** start Text **

The relationship continued after the establishment of the state. In 1955, Hoffa held a dinner that raised $300,000 – a phenomenal sum at the time – for an orphanage in Ein Kerem, a Jerusalem suburb.
He visited Israel in 1956 to dedicate the orphanage; a year later he became Teamsters president. It was the role for which most Americans remember him, building up a union that united virtually every truck driver in North America.
His success unsettled President John F. Kennedy and his brother, Robert, the attorney general, who feared centralized control over the nation’s transport system.
Jimmy Hoffa is also known for his 1964 bribery conviction and his efforts, after his 1971 commutation by President Richard Nixon, to reassume control of the union. He disappeared in 1975, allegedly after meeting mobsters.
Among Israeli union leaders he is remembered for his unstinting support for the Jewish state – a tradition that remains strong in the American labor movement, although unions overseas in recent years have tended to favor the Palestinians.
James Hoffa suggests a simple reason for the support of Israel: the central role Jews have played in building up American labor.
“The leaders have been Jewish,” he said.

** end Text **

■ Task list:
a: Answer these from the text on Hoffa and Israel:
(i) How much money did Hoffa's 1955 dinner raise?
(ii) Which president commuted Hoffa's sentence in 1971?
(iii) In what year did Hoffa disappear?
b: Write a continuation of the text on Hoffa and Israel, starting after its last sentence.
The data after this point comes from a separate source.

** start Data excerpt **

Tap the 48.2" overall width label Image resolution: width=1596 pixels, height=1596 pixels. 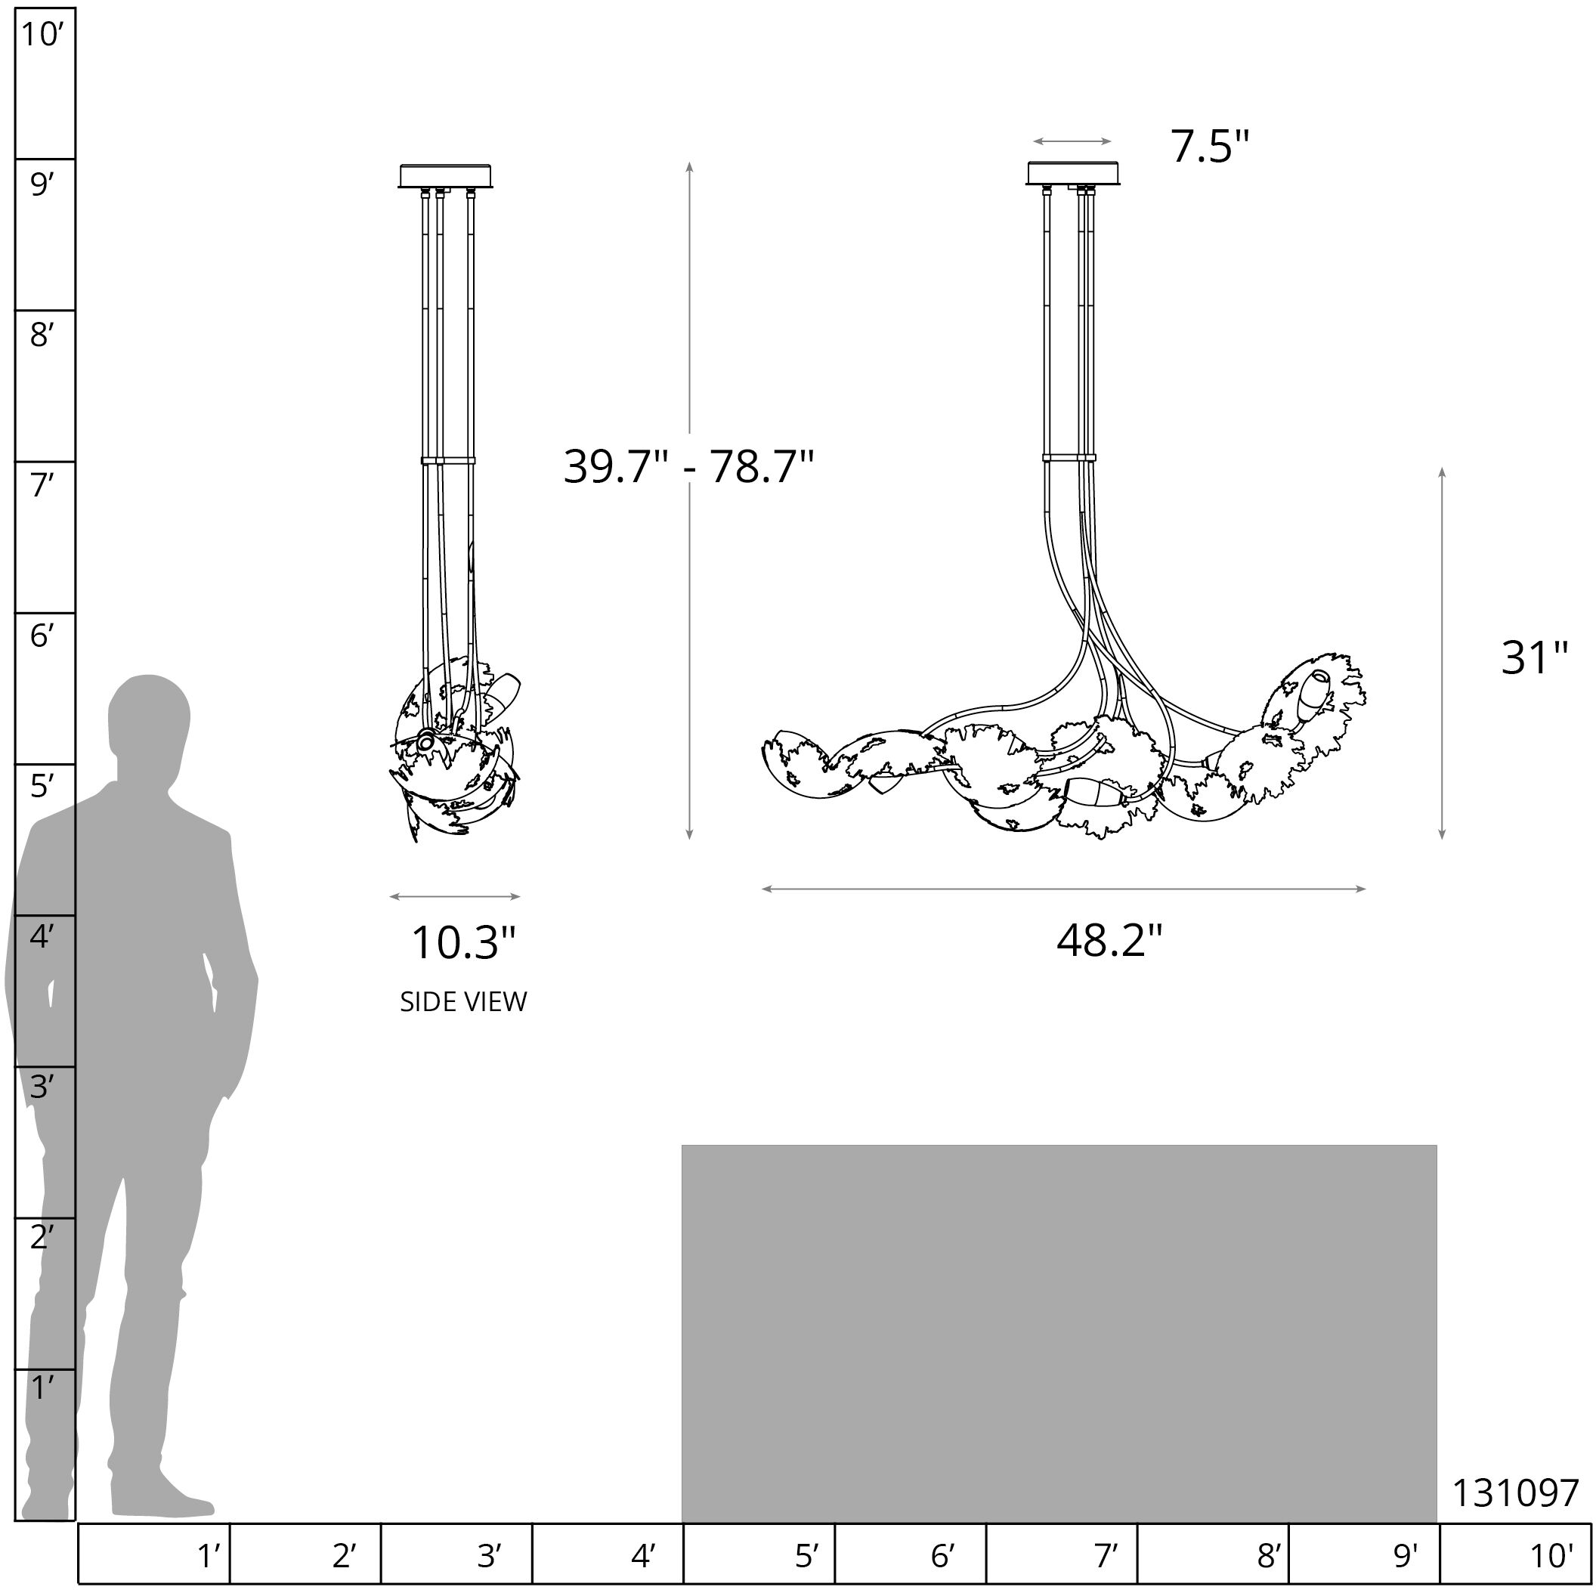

** end Data excerpt **

■ Response list:
a:
(i) $300,000
(ii) Richard Nixon
(iii) 1975

b:
Retelling his father’s story – and the story of Yitzhak Rabin, the prime minister assassinated by a Jewish extremist who opposed his peacemaking – will help sustain that relationship, James Hoffa said.
“When we first brought this up, a lot of people on my board did not know the story of my father’s involvement in Israel, didn’t know the story of Rabin’s death,” he said.
Hoffa screened a film by Rabin’s daughter, Dalia Rabin-Pelosoff, for the Teamsters board about her father’s death.
Rabin-Pelosoff has advocated in recent years for the Hoffa memorial, seeing it not only as a tribute to the labor leader but the principles of the unionism her father championed – principles she fears are losing ground in Israel.
“People were visibly moved by the story and the connection of the Teamsters” to the Zionist movement, James Hoffa said, and by the Rabin story.